A length the rushing sound which he first heard in the distance approached him in all its terrors; and in a short time he was staggering, like a drunken man, under the incessant drifts which swept over him and about him. Nothing could exceed the horrors of the atmosphere at this moment. From the surface of the earth the whirlwinds swept immense snow-clouds that rose up instantaneously, and shot off along the brows and ravines of the solitary wild, sometimes descending into the valleys, and again rushing up the almost perpendicular sides of the mountains, with a speed, strength, and noise, that mocked at everything possessing life; whilst in the air the tumult and the darkness continued to deepen in the most awful manner. The winds seemed to meet from every point of the compass, and the falling drifts flew backward and forward in every direction; the cold became intense, and Owen's efforts to advance homewards were beginning to fail. He was driven about like an autumn leaf, and his dog, which kept close to him, had nearly equal difficulty in proceeding. No sound but that of the tempest could now be heard, except the screaming of the birds as they were tossed on sidewing through the commotion which prevailed. In this manner was Owen whirled about, till he lost all knowledge of his local situation, being ignorant whether he advanced towards home or otherwise, His mouth and eyes were almost filled with driving sleet; sometimes a' cloud of light sandlike drift would almost bury him, as it crossed, or followed, or opposed his path; sometimes he would sink to the middle in a snow-wreath, from which he extricated himself with great difficulty; and among the many terrors by which he was beset, that of walking into a lake, or over a precipice, was not the least paralyzing. Owen was a young man of great personal strength and activity, for the possession of which, next to his brother, he had been distinguished among his companions; but he now became totally exhausted; the chase after M'Kenna, his former exertion, his struggles, his repeated falls, his powerful attempts to get into the vicinity of life, the desperate strength he put forth in breaking through the vortex of the whirlwind, all had left him faint, and completely at the mercy of the elements.

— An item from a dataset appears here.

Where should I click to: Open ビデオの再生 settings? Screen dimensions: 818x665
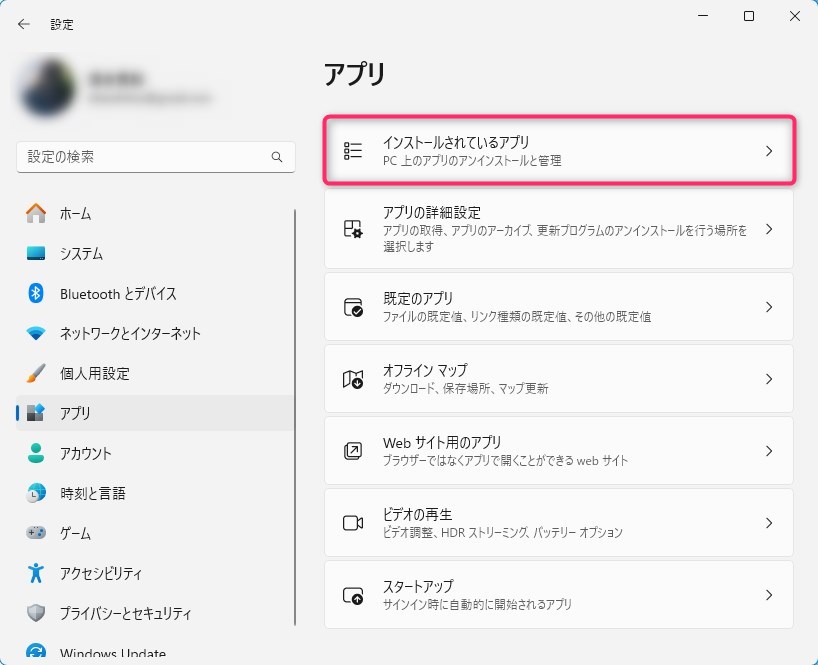[x=558, y=523]
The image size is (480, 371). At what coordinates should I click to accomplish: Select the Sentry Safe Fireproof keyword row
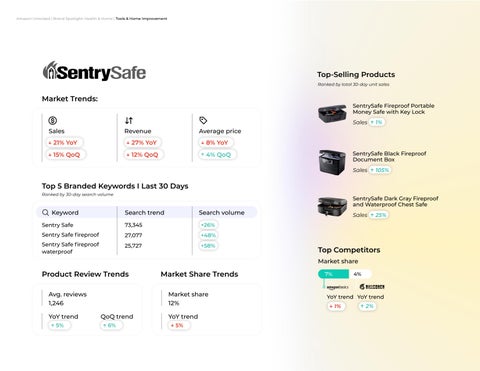pos(146,235)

The cold sleet scales were now frozen to ice on his cheeks; his clothes were completely incrusted with the hard snow, which had been beating into them by the strength of the blast, and his joints were getting stiff and benumbed. The tumult of the tempest, the whirling of the snow-clouds, and the thick snow, now falling, and again tossed upwards by sudden gusts to the sky, deprived him of all power of reflection, and rendered him, though not altogether blind or deaf, yet incapable of forming any distinct opinion upon what he saw or heard. Still, actuated by the unconscious principle of self preservation, he tottered on, cold, feeble, and breathless, now driven back like a reed by the strong rush of the storm, or prostrated almost to suffocation under the whirlwinds, that started up like savage creatures of life about him.

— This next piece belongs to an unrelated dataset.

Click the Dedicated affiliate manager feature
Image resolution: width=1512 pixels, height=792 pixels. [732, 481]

During all this time his faithful dog never abandoned him; but his wild bowlings only heightened the horrors of his situation. When he fell, the affectionate creature would catch the flap of his coat, or his arm, in his teeth, and attempt to raise him; and as long as his master had presence of mind, with the unerring certainty of instinct, he would turn him, when taking a wrong direction, into that which led homewards.

Owen was not, however, reduced to this state without experiencing sensations of which no language could convey adequate notions. At first he struggled heroically with the storm; but when utter darkness threw its impervious shades over the desolation around him, and the fury of the elements grew so tremendous, all the strong propensities to life became roused, the convulsive throes of a young heart on the steep of death threw a wild and corresponding energy into his vigorous frame, and occasioned him to cling to existence with a tenacity rendered still stronger by the terrible consciousness of his unprepared state, and the horror of being plunged into eternity unsupported by the rites of his church, whilst the crime of attempting to take away human life lay on his soul. Those domestic affections, too, which in Irishmen are so strong, became excited; his home, his fireside, the faces of his kindred, already impressed with affliction for the death of one brother, were conjured up in the powerful imagery of natural feeling, the fountains of which were opened in his heart, and his agonizing cry for life rose wildly from the mountain desert upon the voice of the tempest. Then, indeed, when the gulf of a twofold death yawned before him, did the struggling spirit send up its shrieking prayer to heaven with desperate impulse. These struggles, however, as well as those of the body, became gradually weaker as the storm tossed him about, and with the chill of its breath withered him into total helplessness. He reeled on, stiff and insensible, without knowing whither he went, falling with every blast, and possessing scarcely any faculty of life except mere animation.

After about an hour, however, the storm subsided, and the clouds broke away into light, fleecy columns before the wind; the air, too, became less cold, and the face of nature more visible. The driving sleet and hard, granular snow now ceased to fall; but were succeeded by large feathery flakes, that descended slowly upon the still air.

Had this trying scene lasted much longer, Owen must soon have been a stiffened corpse. The child-like strength, however, which just enabled him to bear up without sinking in despair to die, now supported him when there was less demand for energy. The dog, too, by rubbing itself against him, and licking his face, enabled him, by a last effort, to recollect himself, so as to have a glimmering perception of his situation. His confidence returned, and with a greater degree of strength. He shook, as well as he could, the snow from his 'clothes, where it had accumulated heavily, and felt himself able to proceed, slowly, it is true, towards his father's house, which he had nearly reached when he met his friends, who were once: more hurrying out to the mountains in quest of him, having been compelled to return in consequence of the storm, when they had I first set out. The whiskey, their companionship, and their assistance soon revived him. One or two were despatched home before them, to apprise the afflicted family of his safety; and the intelligence was hailed with melancholy joy by the Reillaghans. A faint light played for a moment over the gloom Which had settled among them, but it was brief; for on ascertaining the safety of their second son, their grief rushed back with renewed violence, and nothing could be heard but the voice of sorrow and affliction.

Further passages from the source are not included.